Chorus: Multi-Teacher Pretraining for Holistic 3D Gaussian Scene Encoding

TL;DR

Chorus tackles the challenge of learning a general-purpose 3D scene encoder directly from 3D Gaussian splats by distilling signals from multiple 2D foundation models. It introduces a shared 3DGS encoder with per-teacher projections and a lift-then-align pipeline that fuses language-aligned, generalist, and object-aware cues into a cohesive 3D embedding. The approach achieves state-of-the-art results across open-vocabulary semantic and instance segmentation, probing, and data-efficient tasks on 3DGS benchmarks, and demonstrates strong transfer to point-cloud tasks with fewer training scenes.
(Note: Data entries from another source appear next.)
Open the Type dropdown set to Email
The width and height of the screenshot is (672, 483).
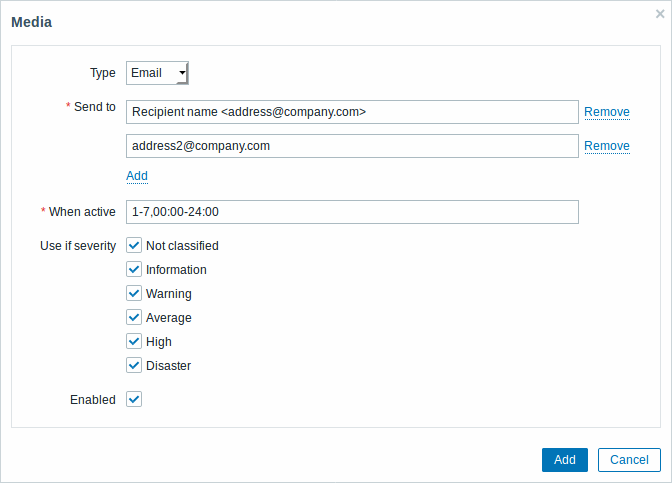pyautogui.click(x=157, y=73)
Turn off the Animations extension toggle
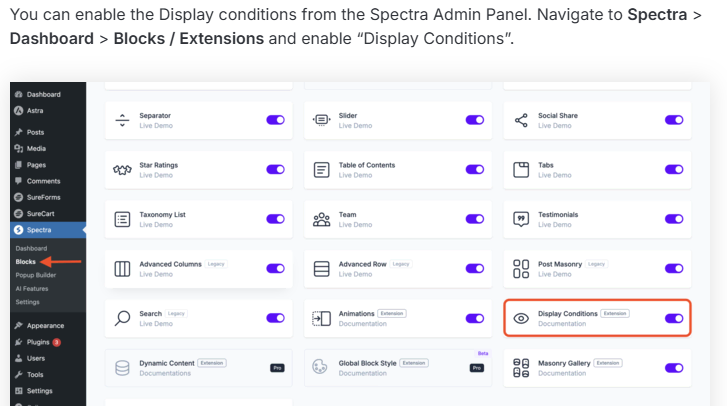727x406 pixels. pyautogui.click(x=474, y=318)
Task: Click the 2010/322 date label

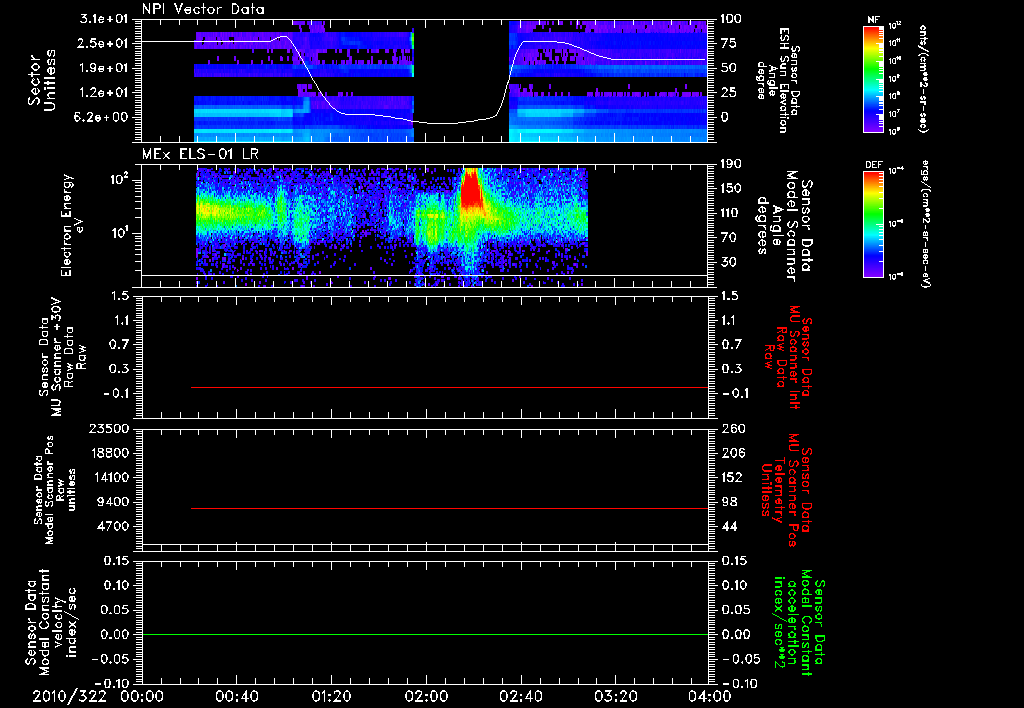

An additional render-and-distill adaptation enables lightweight out-of-domain fine-tuning without heavy 3D pseudo-labeling, and ablations validate the contribution of each teacher and augmentation. Overall, Chorus advances holistic 3D scene understanding by unifying rich semantic priors into a single, efficient 3DGS encoder.

Abstract

While 3DGS has emerged as a high-fidelity scene representation, encoding rich, general-purpose features directly from its primitives remains under-explored. We address this gap by introducing Chorus, a multi-teacher pretraining framework that learns a holistic feed-forward 3D Gaussian Splatting (3DGS) scene encoder by distilling complementary signals from 2D foundation models. Chorus employs a shared 3D encoder and teacher-specific projectors to learn from language-aligned, generalist, and object-aware teachers, encouraging a shared embedding space that captures signals from high-level semantics to fine-grained structure. We evaluate Chorus on a wide range of tasks: open-vocabulary semantic and instance segmentation, linear and decoder probing, as well as data-efficient supervision. Besides 3DGS, we also test Chorus on several benchmarks that only support point clouds by pretraining a variant using only Gaussians' centers, colors, estimated normals as inputs. Interestingly, this encoder shows strong transfer and outperforms the point clouds baseline while using 39.9 times fewer training scenes. Finally, we propose a render-and-distill adaptation that facilitates out-of-domain finetuning. Our code and model will be released upon publication.

Figures (8)

• Figure 1: Chorus Framework.(a) Multi-Teacher Pretraining. A feed-forward 3DGS scene encoder with per-teacher projectors distills complementary signals—language-aligned, generalist, and object-aware—into a shared embedding. (b) Example Feature PCA (results on novel scenes). At inference we input the full 3DGS scene; PCA on encoder features presents clear semantic awareness despite domain shift. (c) Evaluation & Data Efficiency. Chorus attains strong results across scene understanding tasks while using noticeably fewer training scenes—$8.32\times$ and $39.9\times$ less than the SoTA point clouds pretraining baselines—highlighting the efficiency of our pretraining.
• Figure 2: Chorus Overview.(a) Multi-Teacher Pretraining. We train a feed-forward 3DGS scene encoder to distill complementary signals--language-aligned (SigLIP), generalist (DINO), and object-aware (PE)--from 2D teachers. This knowledge is transferred into a shared embedding space via lightweight per-teacher projectors and losses. To accelerate out-of-domain adaptation, we support finetuning the encoder with online rendering-based supervision. (b) Task-Specific Transfer. Pretrained Chorus encoder enables diverse downstream tasks, including semantic and instance segmentation, open-vocabulary query, and 3D visual question answering (VQA).
• Figure 3: Rendering-Based View Sampling and Pairing: (a) Camera Location Sampling: We use Furthest Point Sampling to select camera positions that achieve broad spatial coverage across the entire navigable scene space. (b) Visibility Culling: For each location, we sample view angles and track the visibility of the 3D Gaussians across frames. (c) View Pairing and Selection: We obtain a minimum 2D bounding box covering all visible Gaussians for a given view. Then candidate pairs of poses are calculated and sorted based on the overlap score. (d,e,f) Rendered images corresponding to the colored camera viewpoints.
• Figure 4: Inference Feature PCA Visualization. Features from different encoders on a concert hall. Chorus shows the best semantic consistency (see zoomed-in chairs and stairs in the back).
• Figure 5: 2D Adaption Ablation. Performance improves with higher teacher render resolution (left) and more adaptation scenes (right). The left x-axis denotes the 2D teacher's feature resolution, formatted as (feature size) $\times$ bilinear upsample factor.